Die Silomaisernte ist bei einem TS-Gehalt von circa 35% zu empfehlen.
Für die Lagerung in Fahrsilos kann auch etwas früher siliert werden, um eine optimale Verdichtung zu erreichen und dadurch eine Nacherwärmung zu vermeiden. Für Hochsilos kann der Gehalt von 35% auch leicht überschritten werden. So kann durch die fortgeschrittene Kolbenabreife an Stärke gewonnen werden.

Laborproben mit Feldlabor KROQ

Laborproben mit Feldlabor KROQ

Während dem Monitoring erreicht die Sorte KWS CITO zuverlässig ca. 5-8% TS mehr als die übrigen Sorten. Die Ultra-Early Sorte mit einem FAO Index von 150 beweist sich damit erneut in der Praxis. Nicht nur der Einsatz als Spätsaat nach Getreide für die Silomaisproduktion empfiehlt sich. Auch als Sorte für die Körnermaisproduktion mit frühem Erntetermin und guter Abreife eignet sich CITO KWS.

Auch die Sorte KAPRILIAS KWS zeigt zuverlässig an allen Monitoringstandorten eine schnelle Abreife. Damit hat diese frühe Silomaissorte die Praxisprüfung während dem Monitoring erneut bestanden und kann als optimale Sorte für den Silomaisanbau nach Grünlandnutzung empfohlen werden.

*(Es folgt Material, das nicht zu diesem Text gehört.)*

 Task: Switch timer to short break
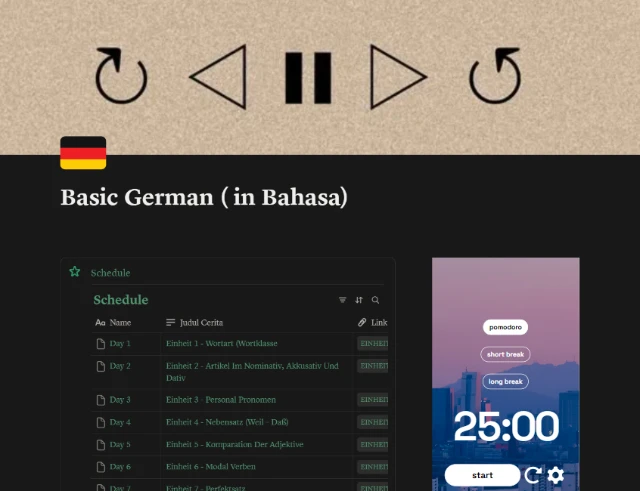coord(505,354)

Ein Augenmerk kann auch auf die mittelspäten Sorten VITALICO KWS und FIGARO KWS gelegt werden. Diese Silomaistypen haben eine sehr gleichmässige und eher langsame Abreife. Das StayGreen dieser Sorten führt zu einem breiten Erntefenster. Trotz einer guten Kolbenabreife bleiben diese Maisbestände lange grün und behalten damit eine gute Verdaulichkeit der Restpflanze.